**THINGS TO DO**
a) In the thread on indexed hashtables, which option did Delip Rao not try?
b) Update the thread on indexed hashtables between "You are viewing" and "Renaud Delbru <re...@deri.org>.", inclusive, putting "poor fit" wherever "overkill" appears.

**TEXT SHOWN**

# # # # #

You are viewing a plain text version of this content. The canonical link for it is here.
Posted to common-user@hadoop.apache.org by Delip Rao <de...@gmail.com> on 2009/01/15 03:47:15 UTC
Indexed Hashtables
Hi,
I need to lookup a large number of key/value pairs in my map(). Is
there any indexed hashtable available as a part of Hadoop I/O API?
I find Hbase an overkill for my application; something on the lines of
HashStore (www.cellspark.com/hashstore.html) should be fine.
Thanks,
Delip
Re: Indexed Hashtables
Posted by Renaud Delbru <re...@deri.org>.
Tokyo Cabinet ?
http://tokyocabinet.sourceforge.net/index.html
--
Renaud Delbru
Delip Rao wrote:
>
> Hi,
>
> I need to lookup a large number of key/value pairs in my map(). Is
> there any indexed hashtable available as a part of Hadoop I/O API?
> I find Hbase an overkill for my application; something on the lines of
> HashStore (www.cellspark.com/hashstore.html) should be fine.
>
> Thanks,
> Delip
>
Re: Indexed Hashtables
Posted by Delip Rao <de...@gmail.com>.
Thanks everyone for the suggestions! I tried all options so far except
Voldemort (Steve) and here's my evaluation:
memcached (Sean) -- works very fast. Good option if used along with an
existing slow index.
MapFile (Peter) -- excellent option that is a part of Hadoop but works
very slow for large number of key/value pairs. This was the problem
with HashStore too.

# # # # #

[Rows showing where targets appear]
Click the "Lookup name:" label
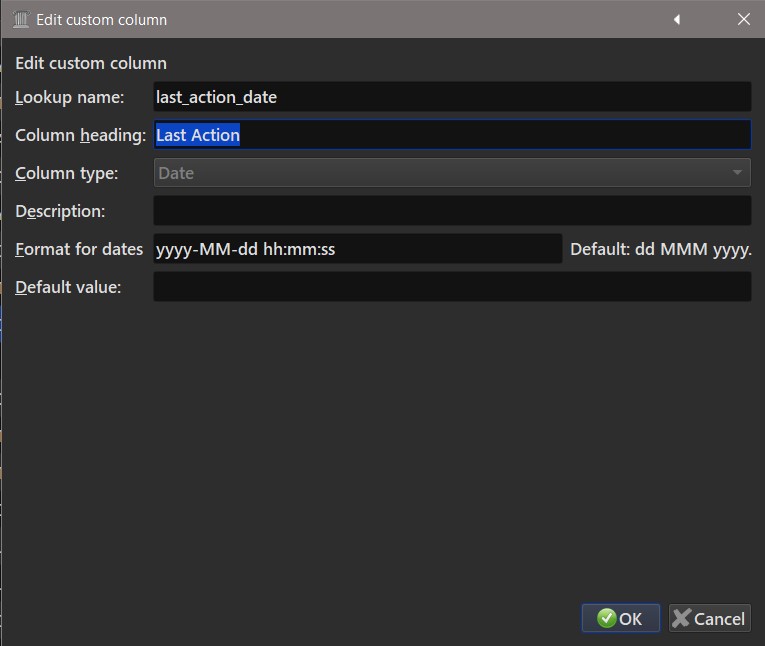Image resolution: width=765 pixels, height=646 pixels. coord(69,97)
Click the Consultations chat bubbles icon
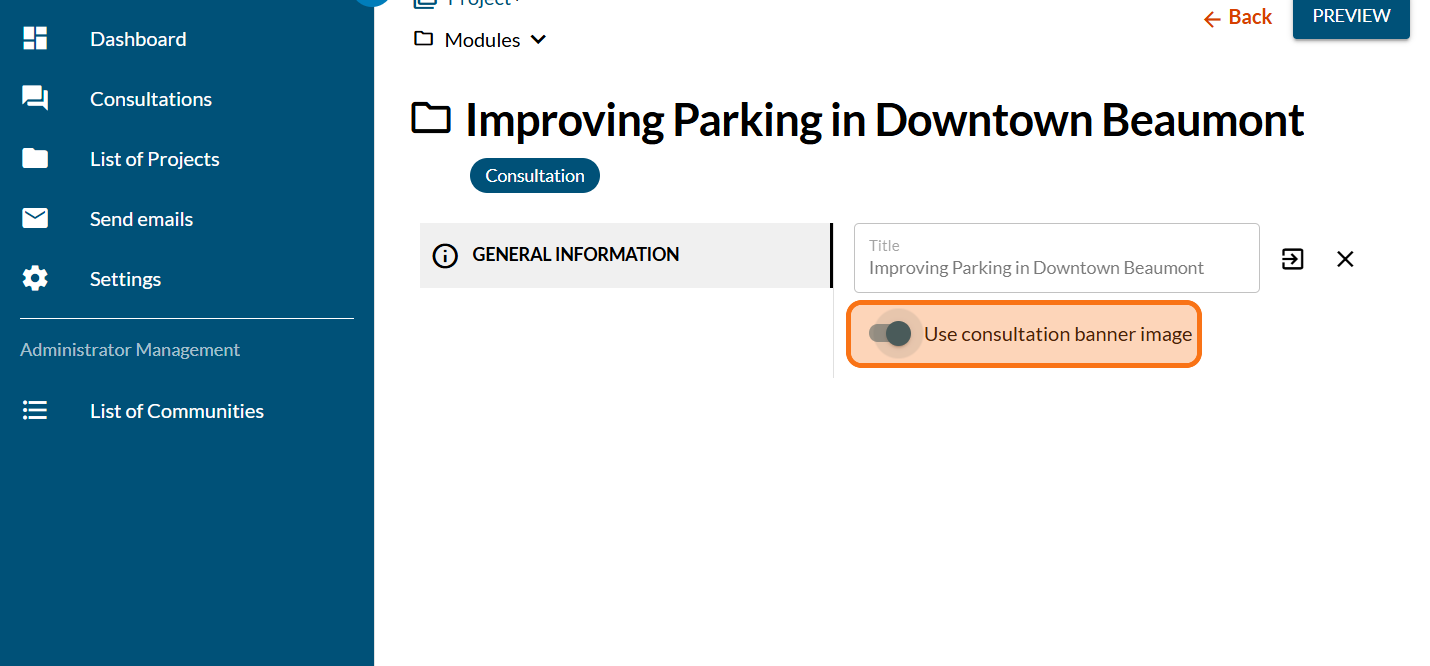This screenshot has width=1430, height=666. (35, 98)
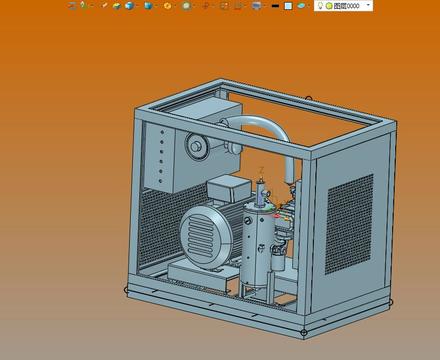Select the cylindrical oil separator tank

[x=256, y=245]
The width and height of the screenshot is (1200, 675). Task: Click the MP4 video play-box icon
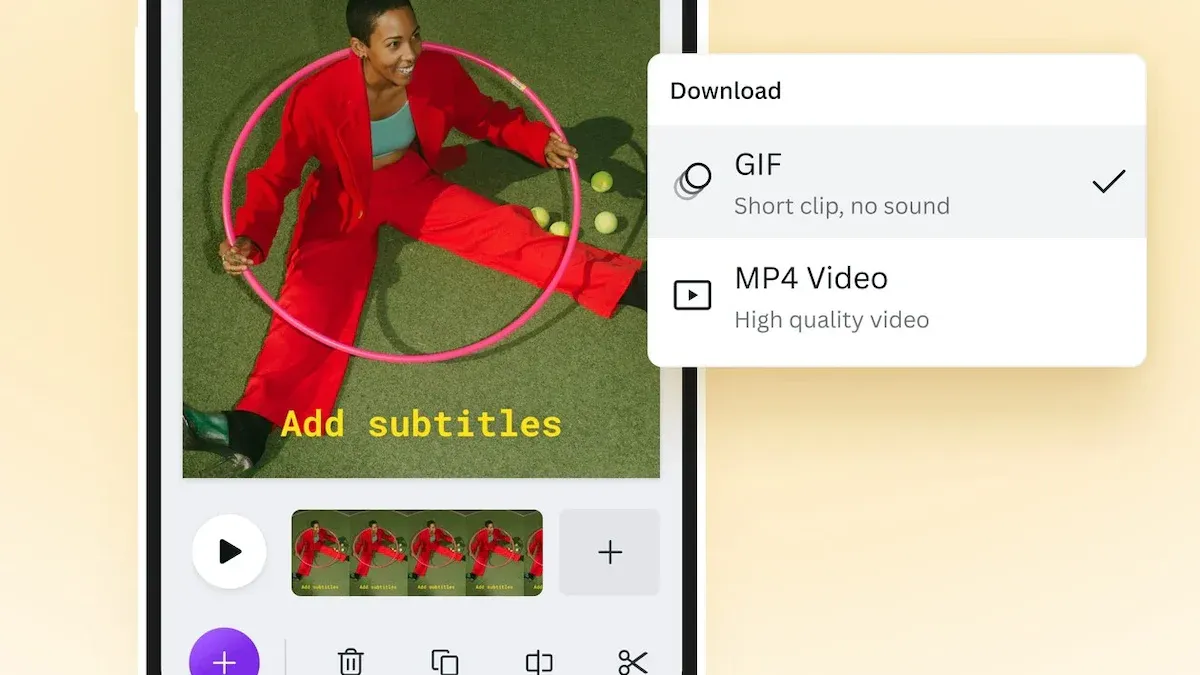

# # # # #

**EXPECTED RESULTS**
a) Voldemort

b)
You are viewing a plain text version of this content. The canonical link for it is here.
Posted to common-user@hadoop.apache.org by Delip Rao <de...@gmail.com> on 2009/01/15 03:47:15 UTC
Indexed Hashtables
Hi,
I need to lookup a large number of key/value pairs in my map(). Is
there any indexed hashtable available as a part of Hadoop I/O API?
I find Hbase an poor fit for my application; something on the lines of
HashStore (www.cellspark.com/hashstore.html) should be fine.
Thanks,
Delip
Re: Indexed Hashtables
Posted by Renaud Delbru <re...@deri.org>.